What is needed:
Put the lines of the items starting at the one containing "The height and width of the screenshot is (711, 400)." and ending at the one containing "grid-item-change-password: 修改密码 is" into a numbered list, skipping blank lines and leaving out the pictures.

Saved entries:
↓

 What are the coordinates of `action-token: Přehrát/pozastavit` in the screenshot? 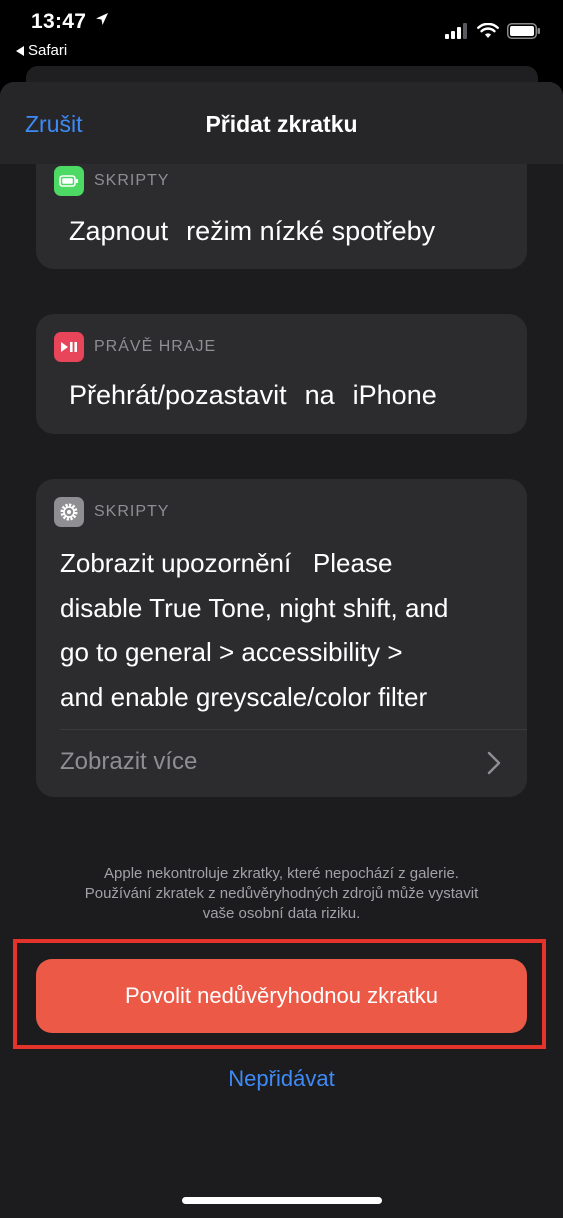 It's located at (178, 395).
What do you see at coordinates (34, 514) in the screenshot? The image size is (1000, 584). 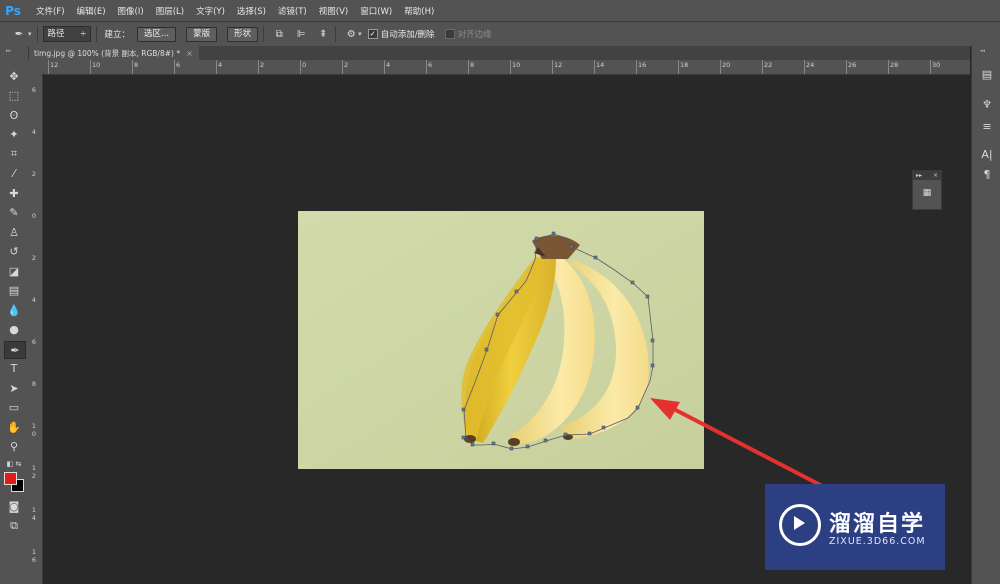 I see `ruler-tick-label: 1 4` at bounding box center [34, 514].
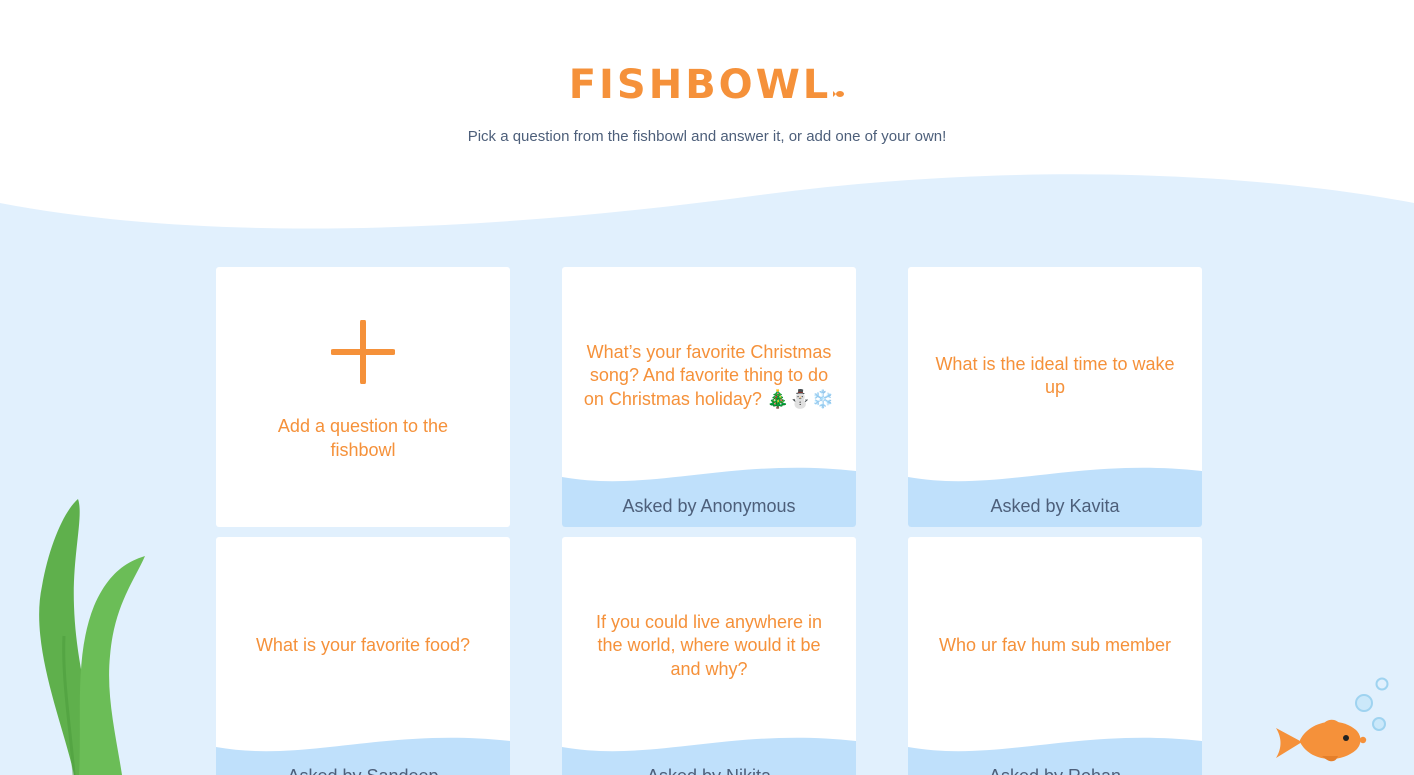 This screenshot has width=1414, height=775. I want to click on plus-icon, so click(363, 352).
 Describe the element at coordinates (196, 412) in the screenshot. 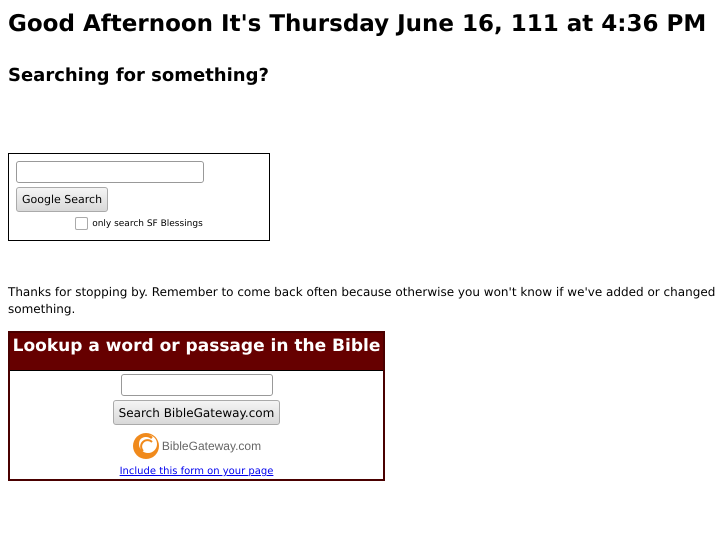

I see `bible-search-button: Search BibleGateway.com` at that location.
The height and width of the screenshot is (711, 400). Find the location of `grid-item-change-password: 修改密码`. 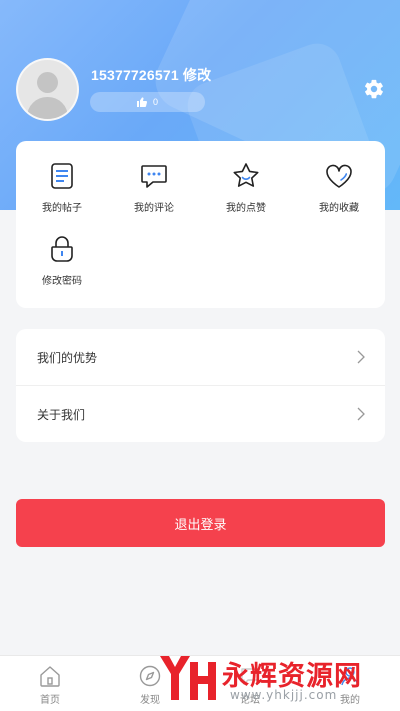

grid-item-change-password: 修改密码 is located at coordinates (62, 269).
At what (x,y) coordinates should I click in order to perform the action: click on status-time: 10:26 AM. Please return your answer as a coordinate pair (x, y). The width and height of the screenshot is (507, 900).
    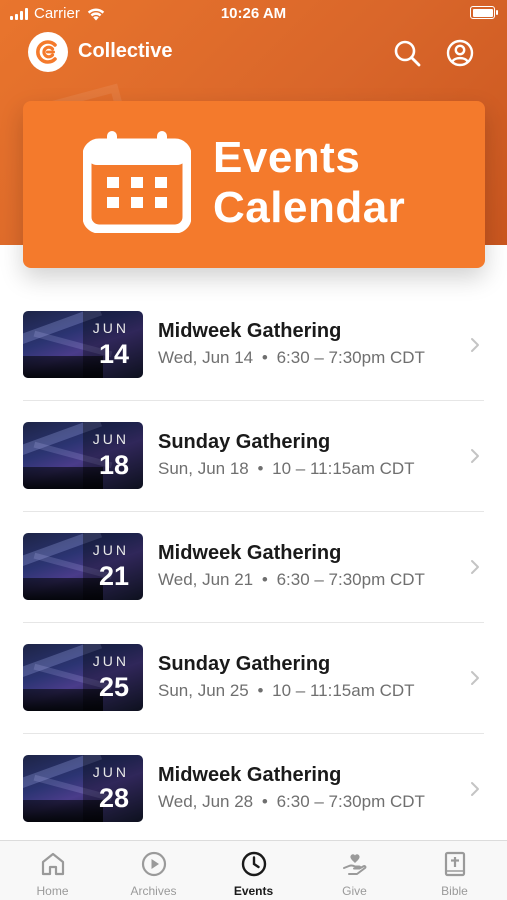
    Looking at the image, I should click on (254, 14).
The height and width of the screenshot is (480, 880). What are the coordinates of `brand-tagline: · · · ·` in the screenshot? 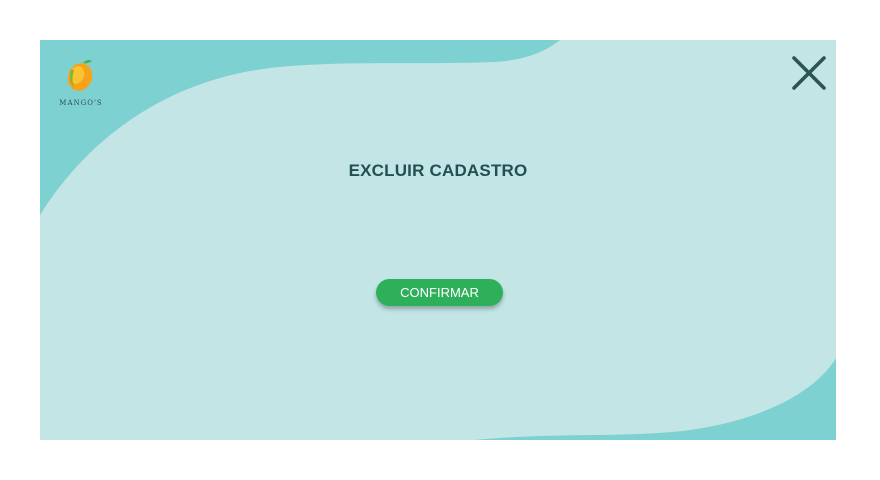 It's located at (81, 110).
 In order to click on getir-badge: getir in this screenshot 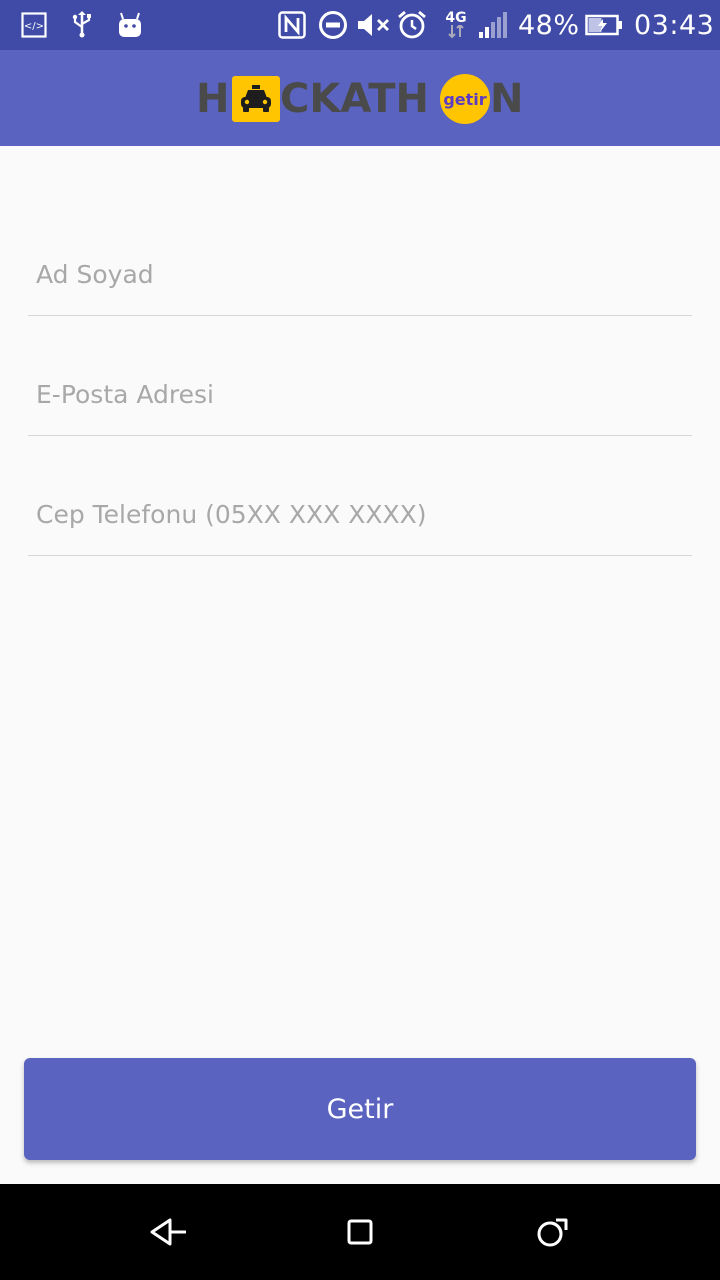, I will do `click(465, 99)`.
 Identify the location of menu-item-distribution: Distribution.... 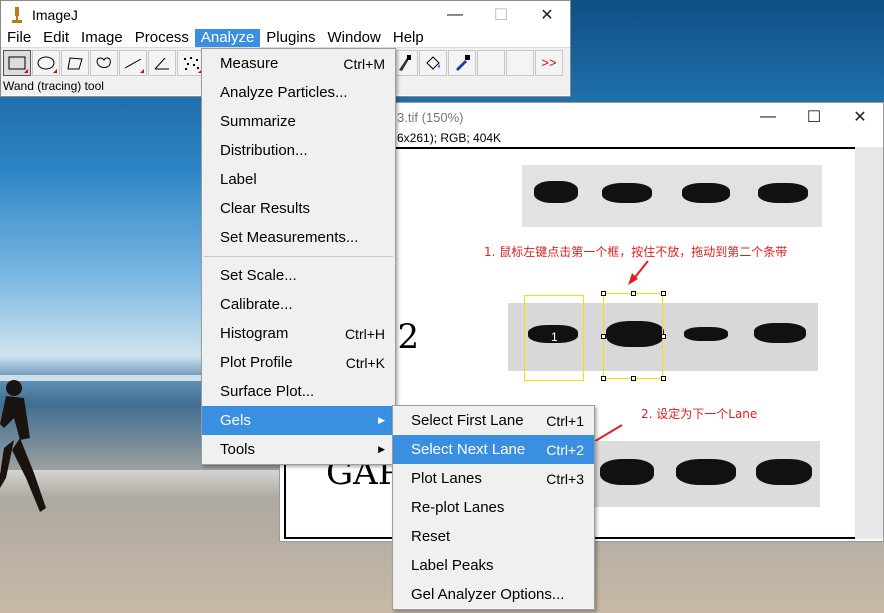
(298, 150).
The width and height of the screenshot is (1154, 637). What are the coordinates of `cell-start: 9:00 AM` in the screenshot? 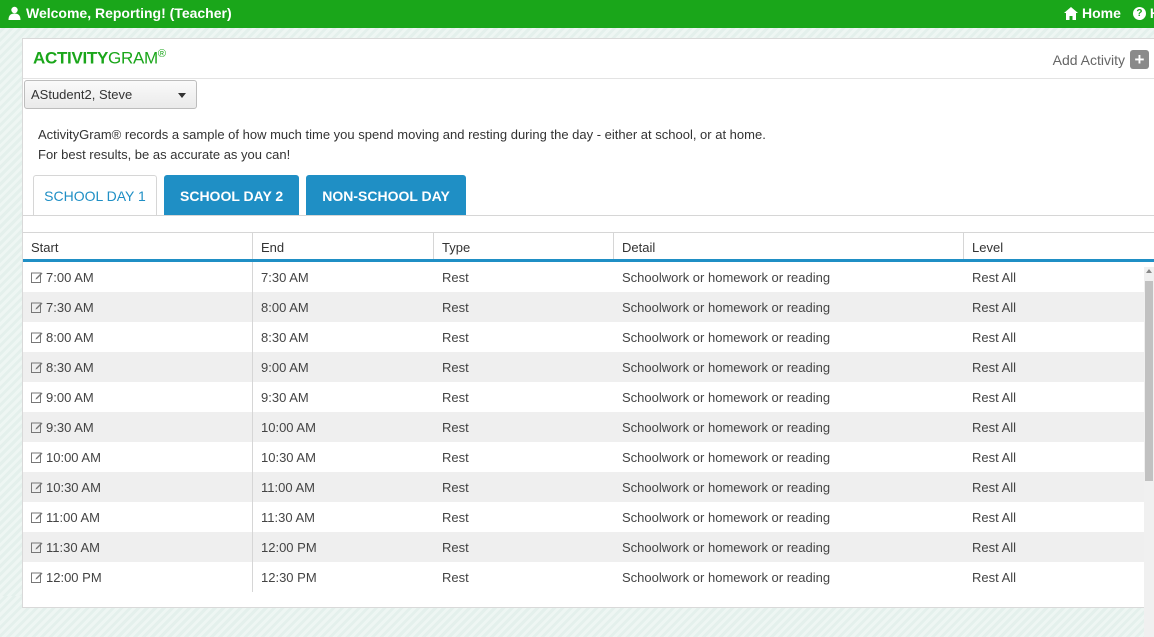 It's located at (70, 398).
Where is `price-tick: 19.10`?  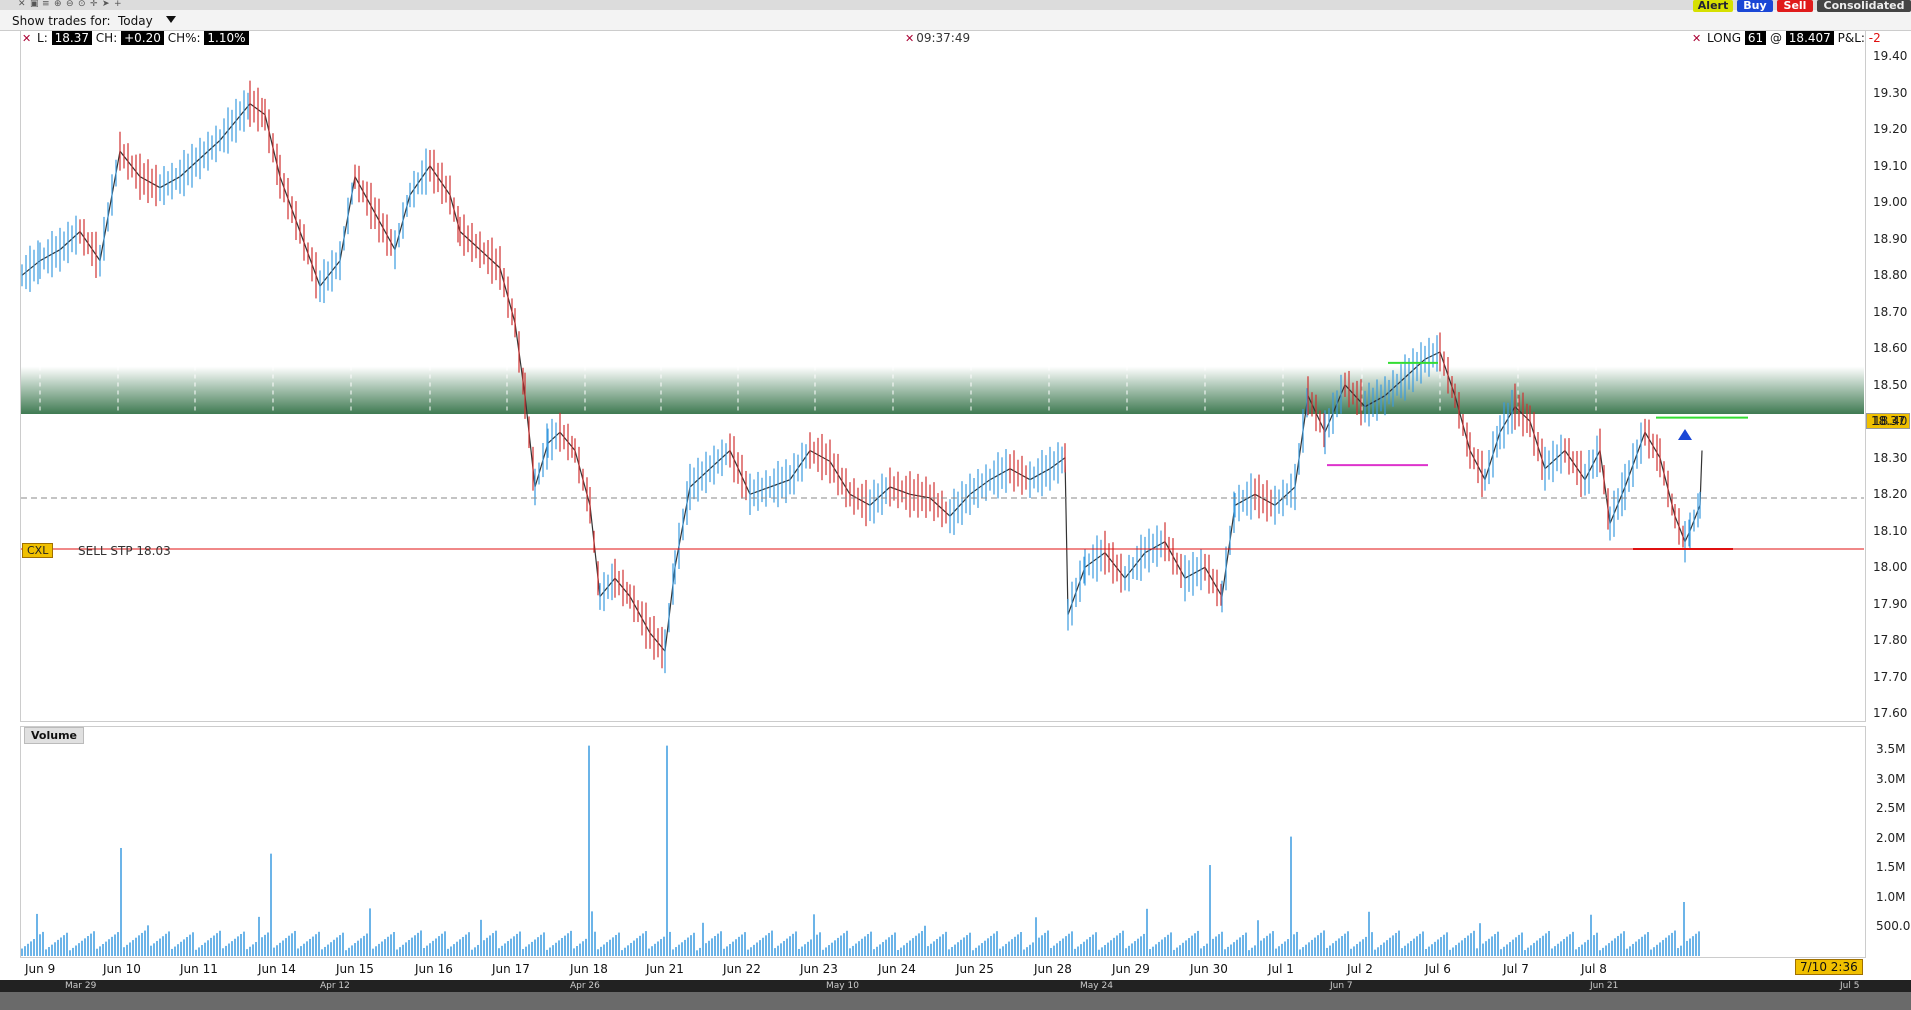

↑

Solution to the exercise:
1. The height and width of the screenshot is (711, 400). Find the location of `grid-item-change-password: 修改密码`. 
2. grid-item-change-password: 修改密码 is located at coordinates (62, 269).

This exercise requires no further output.